*About this task*
All of these records need to be duplicated exactly.

*Records supplied*
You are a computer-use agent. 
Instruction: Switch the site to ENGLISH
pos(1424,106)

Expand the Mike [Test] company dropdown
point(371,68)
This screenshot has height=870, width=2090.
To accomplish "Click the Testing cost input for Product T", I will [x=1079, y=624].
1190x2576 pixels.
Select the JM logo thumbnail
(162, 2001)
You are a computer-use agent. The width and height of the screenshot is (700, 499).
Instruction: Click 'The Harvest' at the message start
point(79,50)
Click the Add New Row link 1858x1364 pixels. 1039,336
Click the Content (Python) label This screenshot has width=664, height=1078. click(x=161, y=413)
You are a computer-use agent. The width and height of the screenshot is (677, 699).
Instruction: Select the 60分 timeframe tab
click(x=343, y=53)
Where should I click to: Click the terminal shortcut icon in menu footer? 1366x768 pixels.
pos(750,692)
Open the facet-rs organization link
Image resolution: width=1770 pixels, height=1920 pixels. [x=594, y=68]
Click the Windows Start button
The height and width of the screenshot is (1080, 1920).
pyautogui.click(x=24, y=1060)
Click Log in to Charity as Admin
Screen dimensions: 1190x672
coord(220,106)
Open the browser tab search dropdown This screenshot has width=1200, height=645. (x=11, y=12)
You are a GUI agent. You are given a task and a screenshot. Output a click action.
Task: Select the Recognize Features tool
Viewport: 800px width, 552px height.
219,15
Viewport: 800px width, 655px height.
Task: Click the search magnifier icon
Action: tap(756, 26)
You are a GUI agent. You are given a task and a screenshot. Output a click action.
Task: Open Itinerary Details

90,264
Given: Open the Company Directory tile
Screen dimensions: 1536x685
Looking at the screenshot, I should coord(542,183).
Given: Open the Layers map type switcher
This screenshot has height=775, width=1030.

*Task output*
You are a computer-use agent. 
Instruction: Switch the site to ENGLISH
pos(1424,106)

Expand the Mike [Test] company dropdown
point(371,68)
This screenshot has height=870, width=2090.
To accomplish "Click the Testing cost input for Product T", I will [x=1079, y=624].
1190x2576 pixels.
Select the JM logo thumbnail
(162, 2001)
You are a computer-use agent. The width and height of the screenshot is (700, 499).
Instruction: Click 'The Harvest' at the message start
point(79,50)
Click the Add New Row link 1858x1364 pixels. 1039,336
Click the Content (Python) label This screenshot has width=664, height=1078. click(x=161, y=413)
You are a computer-use agent. The width and height of the screenshot is (677, 699).
Instruction: Select the 60分 timeframe tab
click(x=343, y=53)
Where should I click to: Click the terminal shortcut icon in menu footer? 1366x768 pixels.
pos(750,692)
Open the facet-rs organization link
Image resolution: width=1770 pixels, height=1920 pixels. [x=594, y=68]
Click the Windows Start button
The height and width of the screenshot is (1080, 1920).
pyautogui.click(x=24, y=1060)
Click Log in to Charity as Admin
Screen dimensions: 1190x672
coord(220,106)
Open the browser tab search dropdown This screenshot has width=1200, height=645. (x=11, y=12)
You are a GUI agent. You are given a task and a screenshot. Output a click action.
Task: Select the Recognize Features tool
Viewport: 800px width, 552px height.
219,15
Viewport: 800px width, 655px height.
Task: Click the search magnifier icon
Action: tap(756, 26)
You are a GUI agent. You are given a task and a screenshot. Output a click action.
Task: Open Itinerary Details

90,264
Given: Open the Company Directory tile
Screen dimensions: 1536x685
Looking at the screenshot, I should coord(542,183).
Given: Open the Layers map type switcher
This screenshot has height=775, width=1030.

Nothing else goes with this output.